Although I doubt they'll publish it, my comment on this was "Yes, this sounds just like the Agudah dealing with pedophilia." Cynical comments aside however, this is exactly the model being pushed by many askanim in the Chareidi community today, one of mindless obedience to "the Gedolim" because they have "ruach hakodesh", are on a different spiritual plane, know everything about everything, etc. As the demographics show, this may work for a small segment of the Jewish poeple but for many it's a non-starter. I'm not interested in checking my brain at the door.
Rav Beckerman's compromise solution however, doesn't seem much different:
Straight ahead lies a path of responsible partnership, where Torah leaders are not undermined by ridicule, open disdain, or even disrespectful disagreement. Correspondence should not be made public without explicit consent, tempting as it may be to get the scoop. Bloggers pining for particular courses of action should certainly state their case, but I believe that actual calls for adherence should be channeled through Torah leaders, whatever camp they may come from. There are lines of communication to all the English-speaking Torah leaders, both in the US and in Eretz Yisrael.
What's the difference between this and the solution immediately previous? Ah yes, we simple minded folk get to make suggestions. Not decisions, mind you. We wouldn't be trusted with anything as important as that! But we get to tell our leaders what we think of their guidance. Unless we disagree with them of course. Yes, Rav Beckerman mentions the possibility of respectful disagreement but in Chareidi discourse that often translates into "But sir, I don't think you were machmir enough!" Otherwise, disagreement is automatically equated with ridicule, and open disdain, to use Rav Beckerman's terms.

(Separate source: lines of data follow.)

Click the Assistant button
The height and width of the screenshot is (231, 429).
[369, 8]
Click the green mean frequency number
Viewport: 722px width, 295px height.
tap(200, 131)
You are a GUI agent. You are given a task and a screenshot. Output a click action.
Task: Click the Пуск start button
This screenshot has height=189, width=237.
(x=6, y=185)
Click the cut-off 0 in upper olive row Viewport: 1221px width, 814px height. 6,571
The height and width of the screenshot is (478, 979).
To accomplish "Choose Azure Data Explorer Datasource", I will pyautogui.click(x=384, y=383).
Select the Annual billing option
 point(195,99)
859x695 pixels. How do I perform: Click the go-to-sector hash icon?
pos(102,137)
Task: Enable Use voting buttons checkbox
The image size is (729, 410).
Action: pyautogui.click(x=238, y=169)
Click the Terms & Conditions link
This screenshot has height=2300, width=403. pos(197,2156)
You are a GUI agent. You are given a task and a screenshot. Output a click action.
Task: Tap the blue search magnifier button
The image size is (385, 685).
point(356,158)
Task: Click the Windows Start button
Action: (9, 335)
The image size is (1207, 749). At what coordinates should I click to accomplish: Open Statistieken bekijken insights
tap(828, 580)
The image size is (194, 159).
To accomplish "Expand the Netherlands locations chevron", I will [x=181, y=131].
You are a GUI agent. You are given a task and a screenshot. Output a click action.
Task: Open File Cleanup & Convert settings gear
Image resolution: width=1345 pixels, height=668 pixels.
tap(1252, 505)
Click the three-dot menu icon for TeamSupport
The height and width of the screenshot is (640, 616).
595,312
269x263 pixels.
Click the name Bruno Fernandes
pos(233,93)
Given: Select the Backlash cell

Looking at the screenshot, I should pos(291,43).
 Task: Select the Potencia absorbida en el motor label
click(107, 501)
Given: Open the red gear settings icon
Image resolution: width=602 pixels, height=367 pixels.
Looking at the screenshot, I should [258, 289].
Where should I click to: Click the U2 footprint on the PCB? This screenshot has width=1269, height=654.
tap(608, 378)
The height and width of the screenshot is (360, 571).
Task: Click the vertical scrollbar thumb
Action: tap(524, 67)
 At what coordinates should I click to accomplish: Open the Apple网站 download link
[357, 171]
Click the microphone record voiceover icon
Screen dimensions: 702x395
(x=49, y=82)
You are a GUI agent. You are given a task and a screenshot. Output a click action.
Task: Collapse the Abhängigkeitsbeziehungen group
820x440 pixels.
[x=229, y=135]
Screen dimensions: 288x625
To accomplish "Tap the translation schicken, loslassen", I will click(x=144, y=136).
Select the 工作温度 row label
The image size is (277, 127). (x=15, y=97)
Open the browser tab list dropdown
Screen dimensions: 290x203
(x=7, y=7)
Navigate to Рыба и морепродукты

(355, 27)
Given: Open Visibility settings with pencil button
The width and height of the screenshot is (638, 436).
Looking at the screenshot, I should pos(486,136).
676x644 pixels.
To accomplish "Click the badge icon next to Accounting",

As a physician, I am aware that the authority of my profession of patients has diminished over the past few decades. Some are bothered by this, but I'm not. After all, in place of unrestrained paternalism has come patient autonomy. Why is this a good thing?
Fifty years ago the doctor didn't enter into a discussion with the patient. He analyzed the case and instructed. We all know that more often than not the patient mutely nodded his acquiescence and then went home and did what he wanted to, even if it was against the doctor's advice.
Nowadays, it's much easier for physicians. We advise the patients, engage in some education and at the end of the day put the whole thing in the patient's lap. The patient then goes home and does what he wants to do. In other words, what people are doing has not changed but I now know my limitations. What's more, by admitting them I don't feel any sense of crisis when the patient gets into trouble. I treated him as a responsible adult and therefore the fault for his problems is on his shoulders, not mind.
Perhaps "the Gedolim" could take a hunt from this model. After all, we know from the news on the accursed Internet that most Chareidim are not following their every instruction to the letter. What's more, as the pashkevils and gezeiros pile up, less and less of their authority seems to be respected. About the only thing that really unites Chareidim anymore is a chance to riot in Yerushalayim.
The era of the shtetl is over. Once upon a time, Yankl might have been a simple fish monger who could barely read. Today he has access to information from around the world. Once upon a time a crisis or spiritual lapse in an important rabbinical figure could be shushed away. Today it makes all the headlines.
Wishing people would turn their back on this in just that: wishful thinking.